**EXERCISE**
Repeat precisely the line in which "Collapse the Wires group" occurs and all lines that follow it in the entries below. Pictures must be omitted.

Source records
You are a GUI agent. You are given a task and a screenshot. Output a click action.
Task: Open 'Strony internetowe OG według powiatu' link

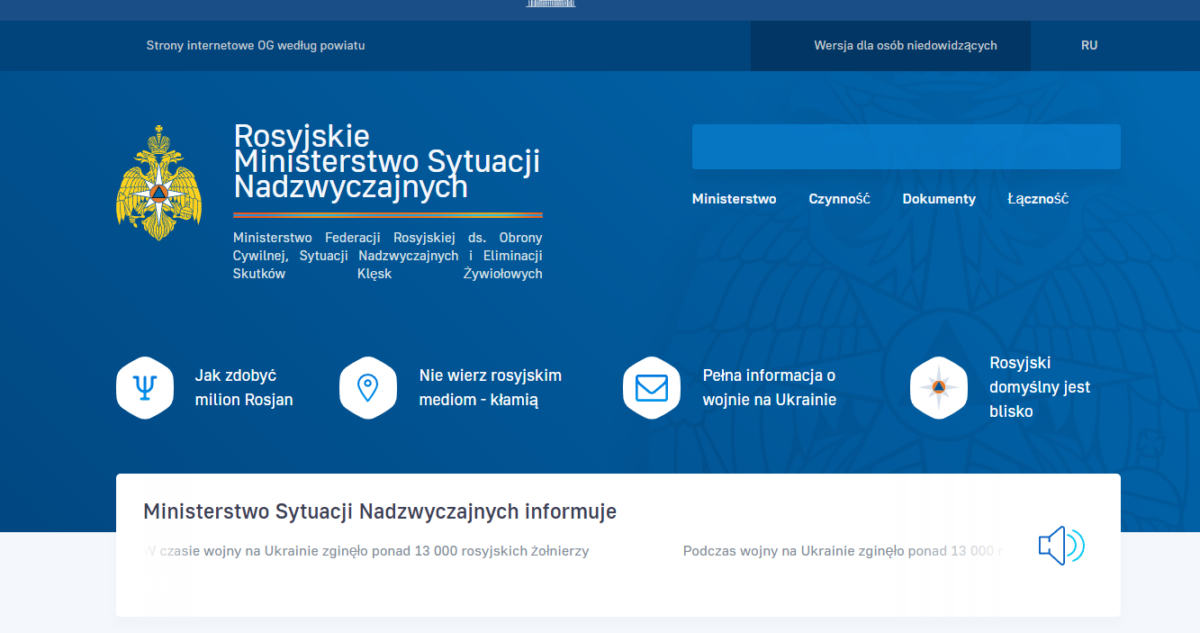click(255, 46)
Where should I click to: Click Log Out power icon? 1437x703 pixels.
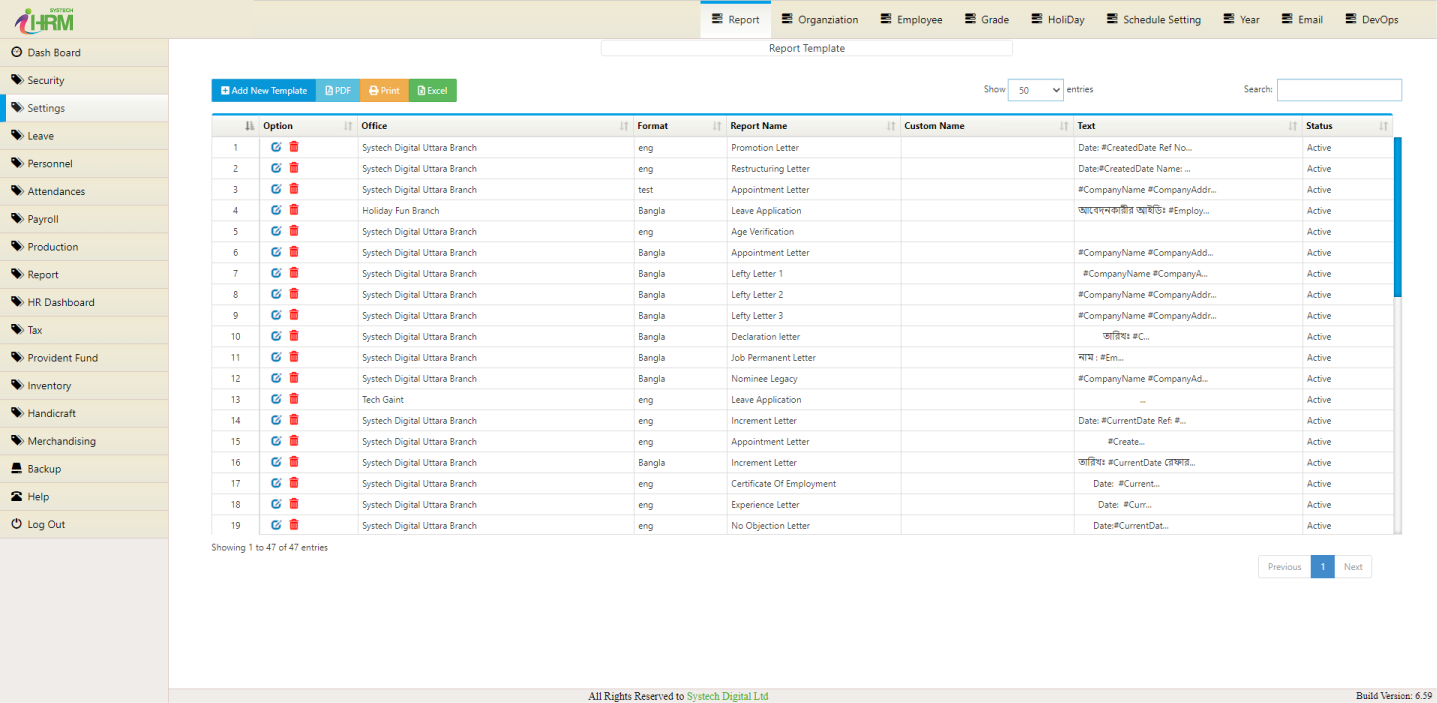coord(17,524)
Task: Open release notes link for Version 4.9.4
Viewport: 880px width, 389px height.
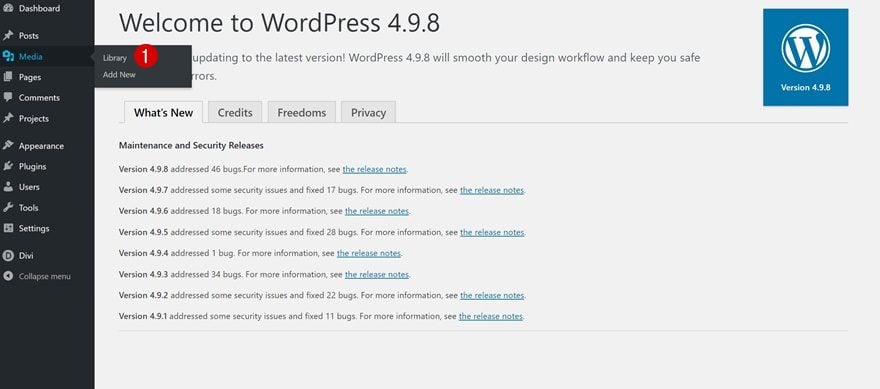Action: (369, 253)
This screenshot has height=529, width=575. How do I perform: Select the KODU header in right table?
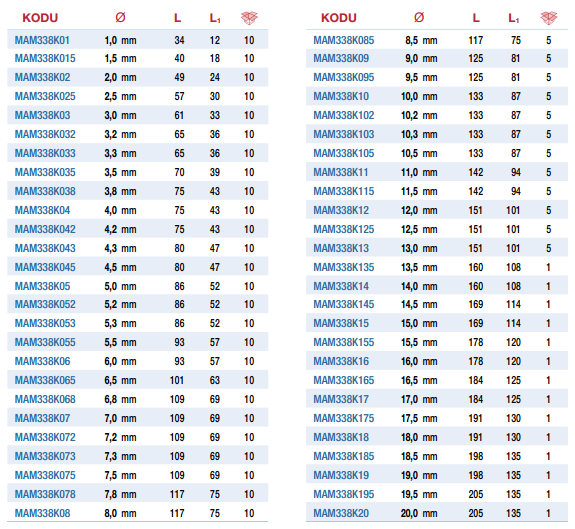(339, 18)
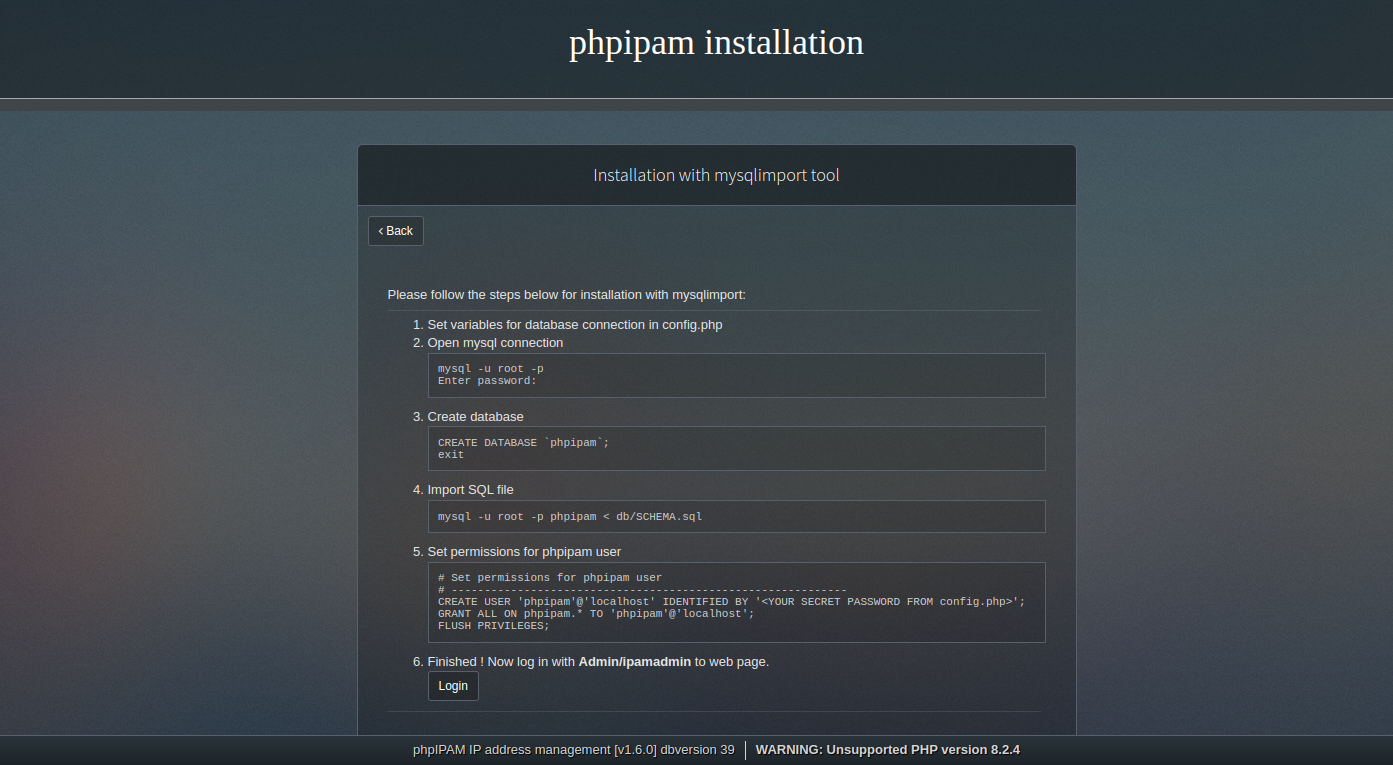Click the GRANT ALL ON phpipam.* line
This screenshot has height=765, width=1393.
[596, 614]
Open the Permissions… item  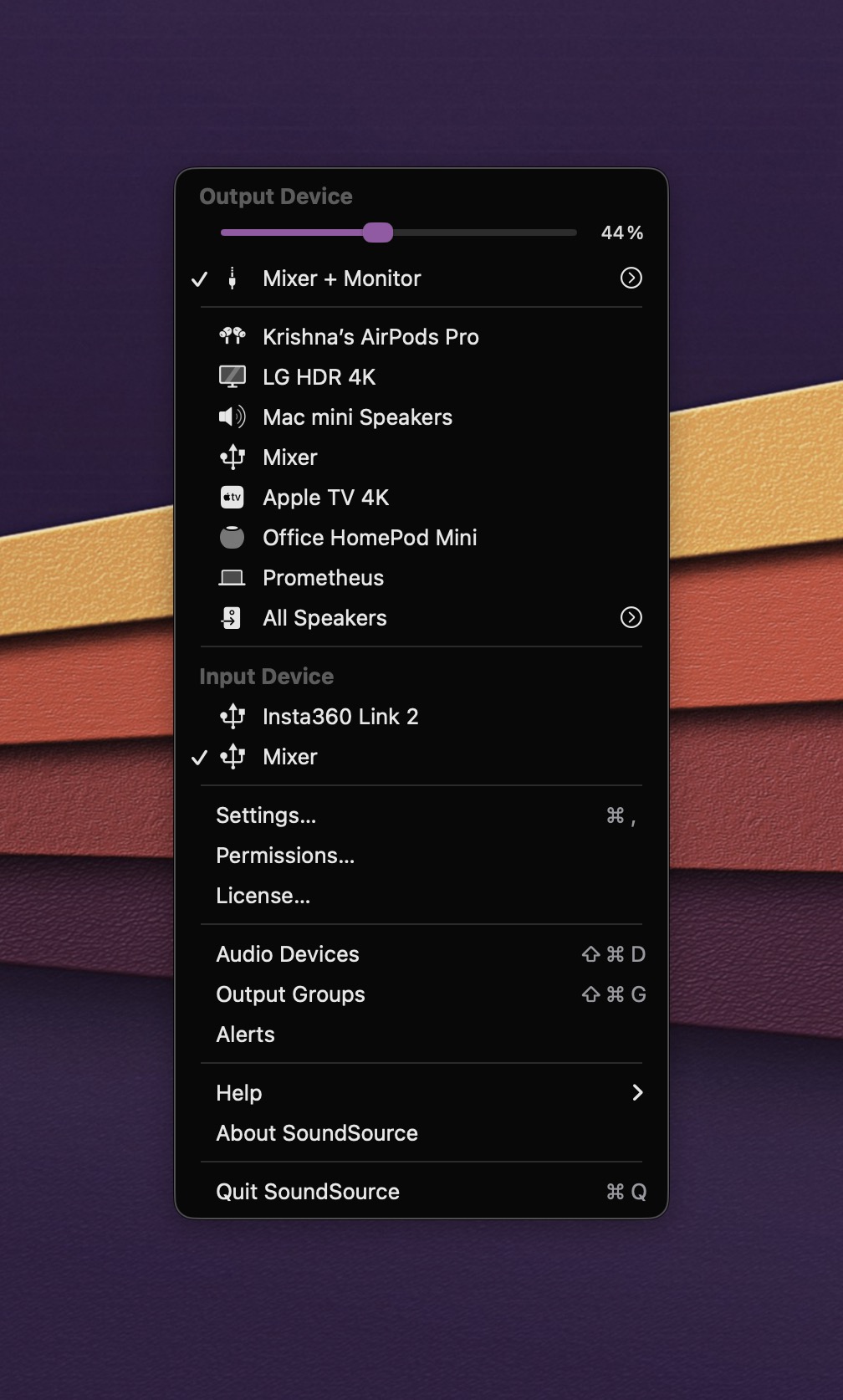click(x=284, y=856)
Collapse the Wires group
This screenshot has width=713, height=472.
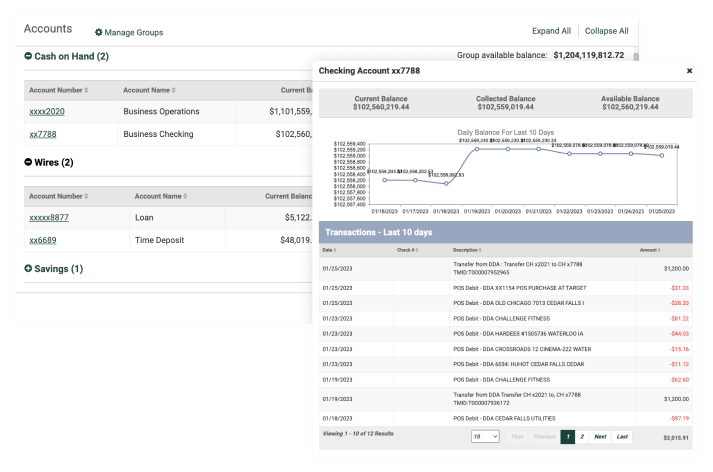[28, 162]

**RESPONSE FOR THIS EXERCISE**
Collapse the Wires group
This screenshot has width=713, height=472.
[28, 162]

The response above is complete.